Prey has probably come the closest to a serviceable solution - serviceable meaning 'it needs improvement'. The game just got really easy with no sense of consequence, which emboldened the player (well, me, anyway) to rush into a fight and usually come up trumps.
According to John Davison (in one of the GDC 1Up Yours podcasts) Lionhead have removed/are going to remove their proposed death mechanic for Fable 2, i.e. you crumple to the ground and either get beaten up by the enemies and scarred or pay a money/experience penalty and get up right away. Play-testers found it really frustrating (the' old baby blanket'), so they're (apparently) removing it - I cry.
What about the Legacy of Kain games? Didn't they have some kind of cool death mechanic?
The idea of 'death' in (certain) games is pretty archaic. I was playing something (can't remember what) and I got a 'Game Over' screen and I thought "Huh-wha?". It just seemed like a really old-school thing in a new game (still can't remember).
We aren't crunching-quarters anymore. We have less time to spend playing games. Games shouldn't waste our time with antiquated design methodologies. That's the heart of the issue.
Games should have penalties for 'poor performance' (really? should they?) but wasting your real-world time is not one of them. When you die in a game, all you're going to do is reload that save game or have to trundle for 5 minutes to get back to where you were. Why waste that time?

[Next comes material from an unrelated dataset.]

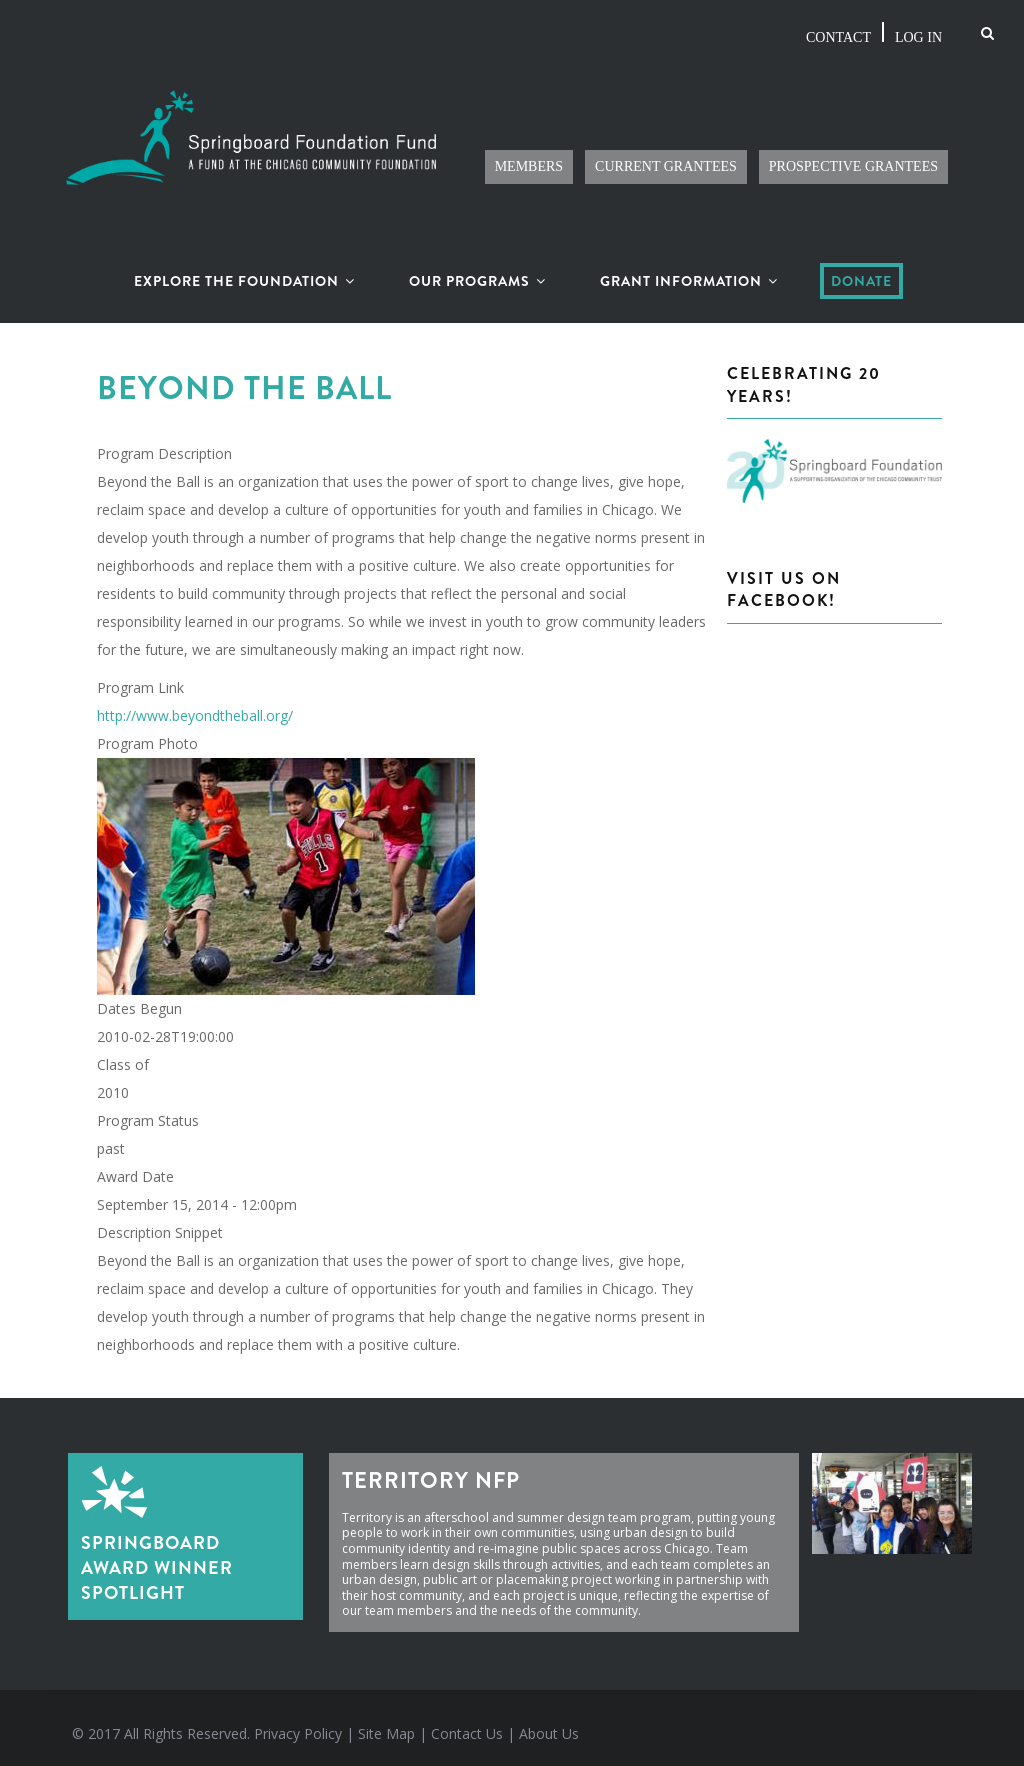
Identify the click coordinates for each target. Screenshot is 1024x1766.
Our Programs (477, 270)
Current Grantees (646, 156)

What developers really need to do is give themselves an unsolvable problem in the form of; "Our player has no health bar and cannot die - if we *have* to penalise players, what do we do?" and go from there.
Letting comrades die and fail a mission is *OUT*! Oh, and 'making a noise' or 'walking out of the perimeter' to fail a mission is also *out*... you hear me, Raven? No mission failing. Raven? Yeah?

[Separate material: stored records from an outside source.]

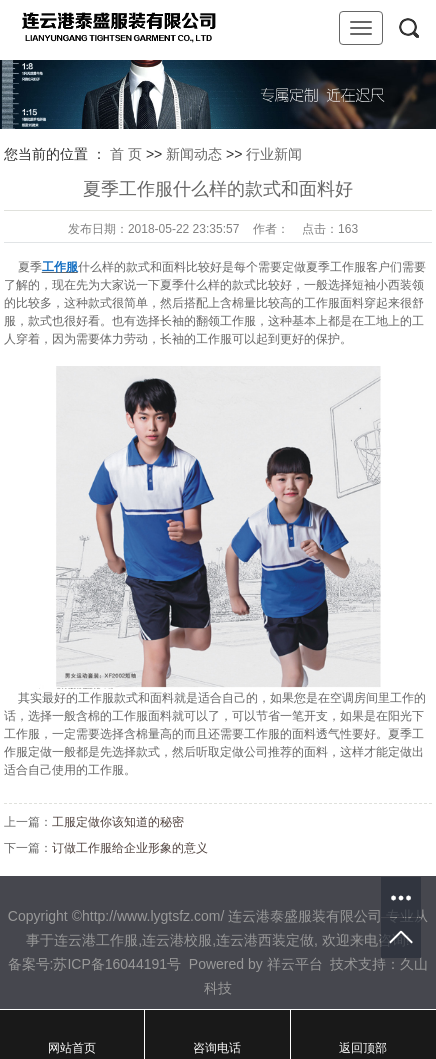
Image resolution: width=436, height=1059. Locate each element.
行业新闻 (274, 154)
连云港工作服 (96, 940)
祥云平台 (295, 964)
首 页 (126, 154)
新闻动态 (194, 154)
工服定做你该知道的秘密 (118, 822)
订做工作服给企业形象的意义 (130, 848)
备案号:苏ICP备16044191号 (95, 964)
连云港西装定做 (265, 940)
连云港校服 (177, 940)
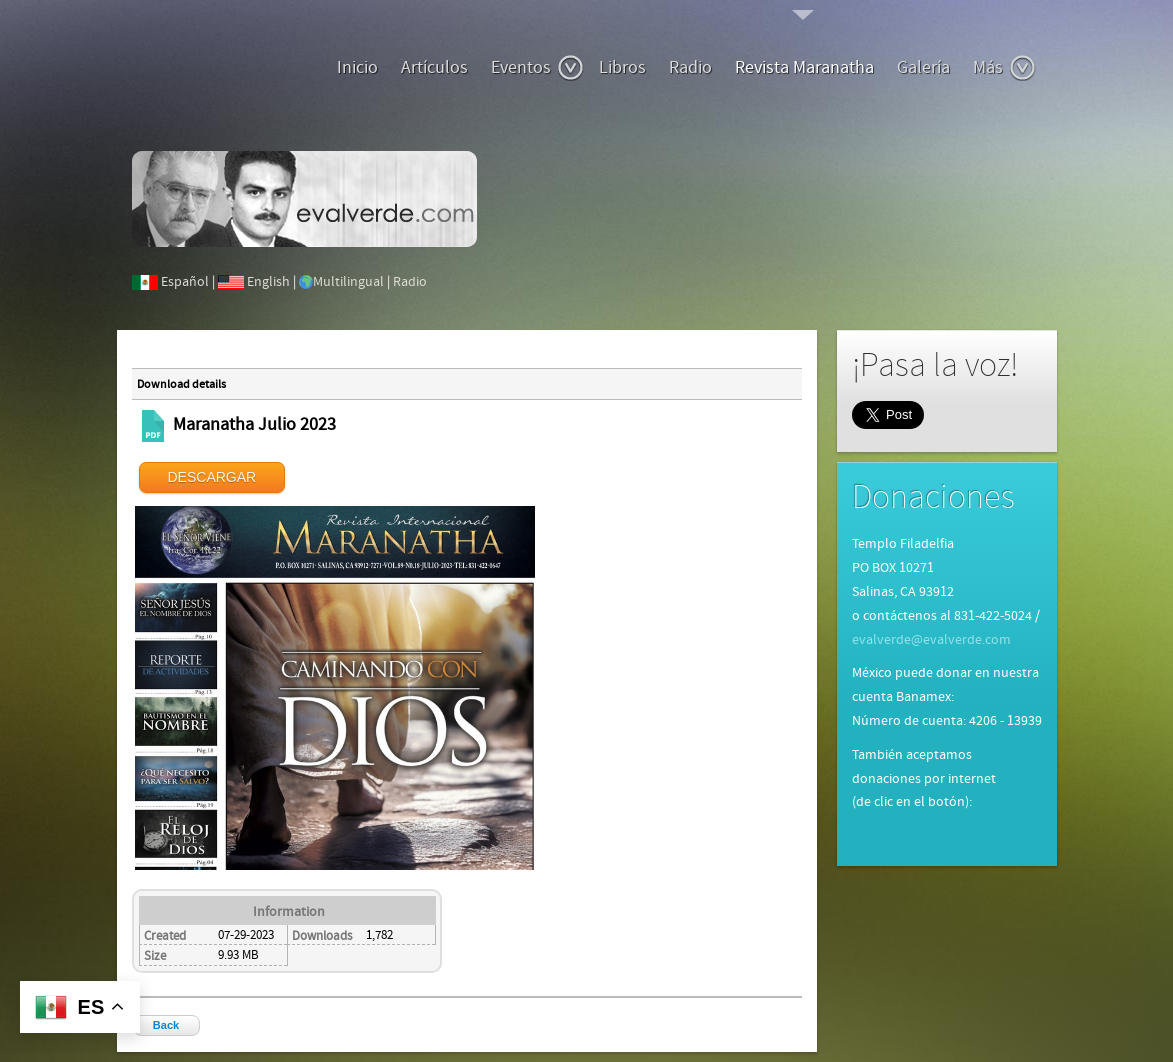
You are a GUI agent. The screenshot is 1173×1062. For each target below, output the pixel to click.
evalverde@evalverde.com (931, 640)
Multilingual (348, 282)
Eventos (537, 68)
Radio (690, 67)
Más (1004, 68)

There are solutions. Prey proposed the beginnings of one. If you read Leigh's post again (hint: "where the consequences of injury are the inability to interact as thoroughly in the game world" and "there are many worse things than death") and extrapolate a bit, you can come up with a fair amount more (solutions not to do with dragging your body around - that is frustrating - but the probably-self-loathing Operation Flashpoint peeps would get a kick out of it, for sure).
The Advance Wars series does interesting things with health. Each unit can be injured. Less health affects how much damage they can do and how much of a defense they can put up. For units that capture or raise buildings, they can only complete that task as fast as they have health for (because health represents actual human bodies within the unit).
I like this approach better than other strategy games where a unit can do max damage at 1% health.
Good ideas here. I'm currently working on an article that attempts to fix some of the dated design elements in fighter games.
"I'm certainly not proposing an invincible hero. But what if, instead of merely drilling down a bar from green to red, taking damage would actually affect the player's abilities and physicality? At full health, you can easily run, jump and climb. Take a few knocks and be forced to move a little more slowly, suffer some limitations on what you can do. At max damage, you're forced to drag on your belly and can no longer fight until you find some health supplies. Enemies can kick you when you're down and impede your progress, but your game won't end. You might have to crawl, bleeding, past a ladder or a ledge you couldn't negotiate unless you were in good health, but the concept that somehow death will just bump you back a while and send you, fully healed, to confront the same areas you've already tried would be a thing of the past."
If a game was mainly about fighting enemies, I wouldn't see much fun in this - crawling and bleeding for most of the time. Imagine an action movie where the hero is in the hospital 90 percent of the time because of wounds he or she has suffered from all kinds of stunts and battles.
If fights are just one part of the game that only happens every now and then, I could see this working. But show me the game that's like that at the moment - certainly not a RPG or a shooter or an action adventure.